Die Schülerin des Sennestädter Hans-Ehrenberg-Gymnasiums geht mit der achtbeinigen Jägerin in ihrem Schlafzimmer ganz unbekümmert um. In dem 30 mal 30 Zentimeter großen Terrarium ist die Spinne schließlich gut verwahrt. Auf die Hand nehmen würde Mara ihre exotische Freundin jedoch nicht. »Wenn sie sich zu schnell bewegt, hätte ich Angst, mich zu erschrecken. Dabei könnte ihr etwas passieren.«
Seit März bewohnt Frau Meneghini nun schon Maras Bücherregal, und in dieser Zeit hat sie es sich bereits recht nett eingerichtet. »Vogelspinnen bauen nicht-klebende Röhrennetze, in denen sie hausen.« In Maras Terrarium zieht sich ein richtiges Tunnelsystem durch die künstlichen Pflanzen an der Rückwand. »Daran sieht man, dass das Terrarium für sie noch zu groß ist. Später wird sie den ganzen Glaswürfel mit ihren Röhrennetzen durchzogen haben.«
Das ist wichtig, denn Frau Meneghini kann nicht besonders gut sehen. Sie fängt ihre Beute, indem sie sie erspürt, und das fällt ihr besonders leicht, wenn diese an ihrem Netz zupft.

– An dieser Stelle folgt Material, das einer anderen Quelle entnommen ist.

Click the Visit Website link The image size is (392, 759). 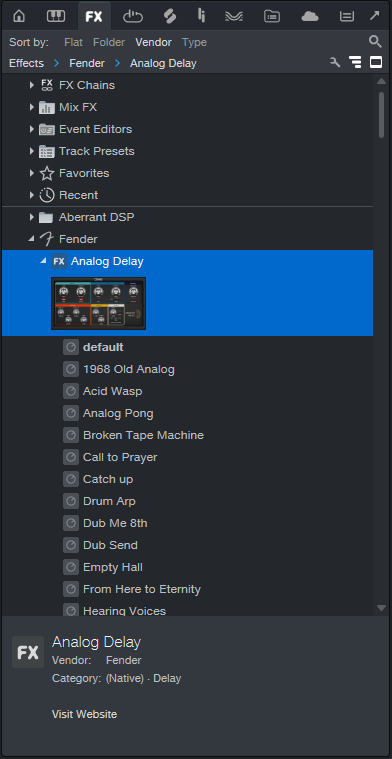(84, 714)
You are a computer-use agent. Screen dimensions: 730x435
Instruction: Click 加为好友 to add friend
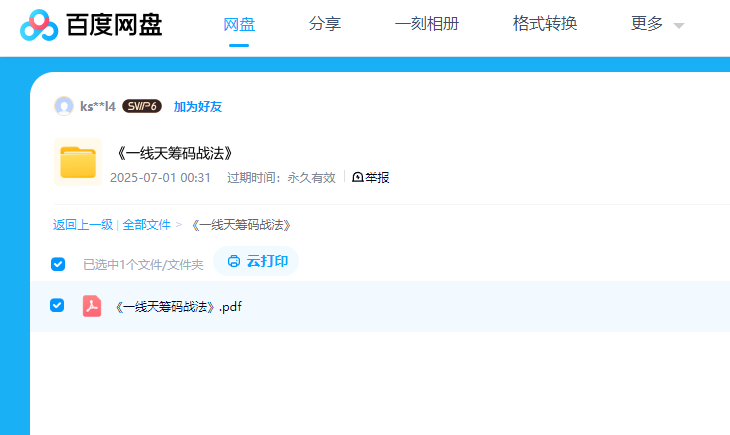coord(198,106)
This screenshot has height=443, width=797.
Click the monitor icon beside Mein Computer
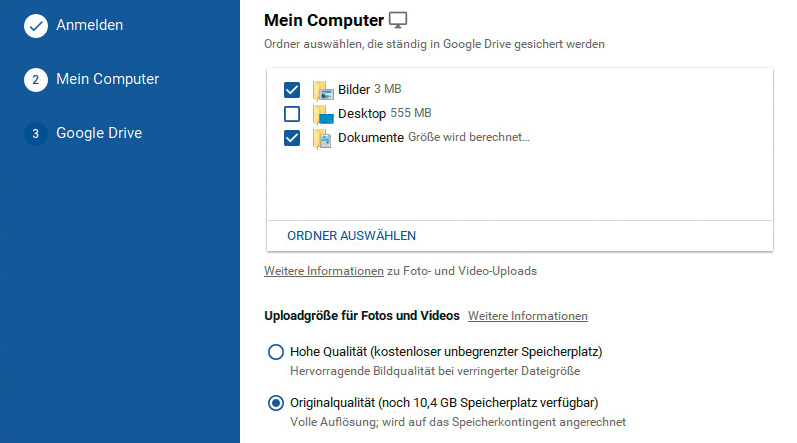coord(399,20)
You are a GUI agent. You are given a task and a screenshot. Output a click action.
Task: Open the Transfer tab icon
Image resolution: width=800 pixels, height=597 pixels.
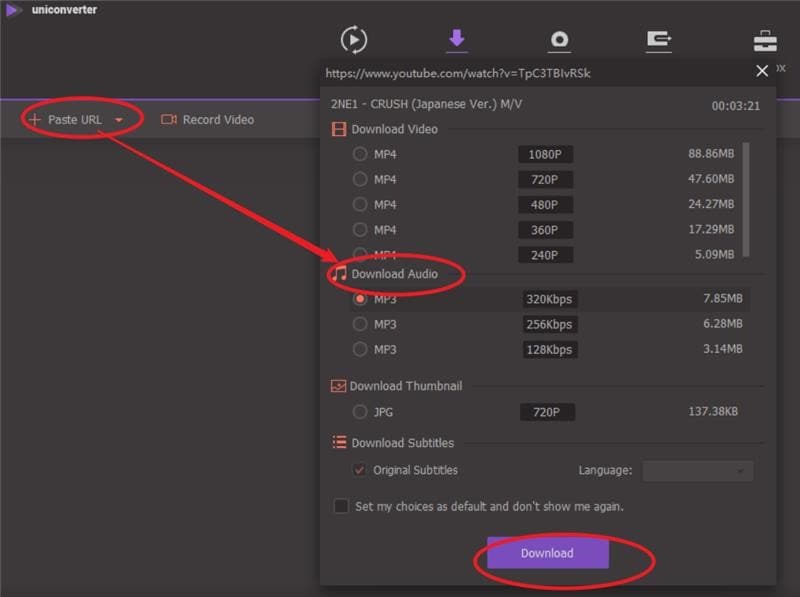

Bei einem so außergewöhnlichen Haustier ist es wichtig, gut informiert zu sein. Mehr noch als Fachbücher hat Mara die Internet-Recherche weitergeholfen. Außerdem hat sie einen Spinnen-begeisterten Bekannten, mit dem sie sich intensiv austauscht. »Eigentlich ist eine Spinne ein ganz pflegeleichter Mitbewohner«, findet Mara. Als »Spinnen-Mutter« muss sie lediglich für ein konstantes Klima im Terrarium sorgen - eine Temperatur von 26, 27 Grad tagsüber und 20, 21 Grad nachts sowie 50 bis 60 Prozent Luftfeuchtigkeit sind die Voraussetzungen für eine glückliche »Chromatopelma«.
»Theoretisch könnte Frau Meneghini sogar ein Jahr ohne Nahrung auskommen«, nennt Mara einen weiteren Vorteil, der besonders in der Urlaubszeit zum Tragen kommt. Dabei ist gerade das Füttern so interessant, denn Frau Meneghini fängt und frisst nur lebende Insekten, die sie selbst gejagt und gefangen hat. Wie die Mittelmeergrille. Die Beute in den Fängen, huscht Frau Meneghini geschäftig hin und her. Sie pumpt ihr Gift in das Insekt, um es innerlich zu verflüssigen. Am Ende bleibt nur das zusammengefaltete Außenskelett übrig. Eben jene kleine Chitinkugel, die Mara später entfernt.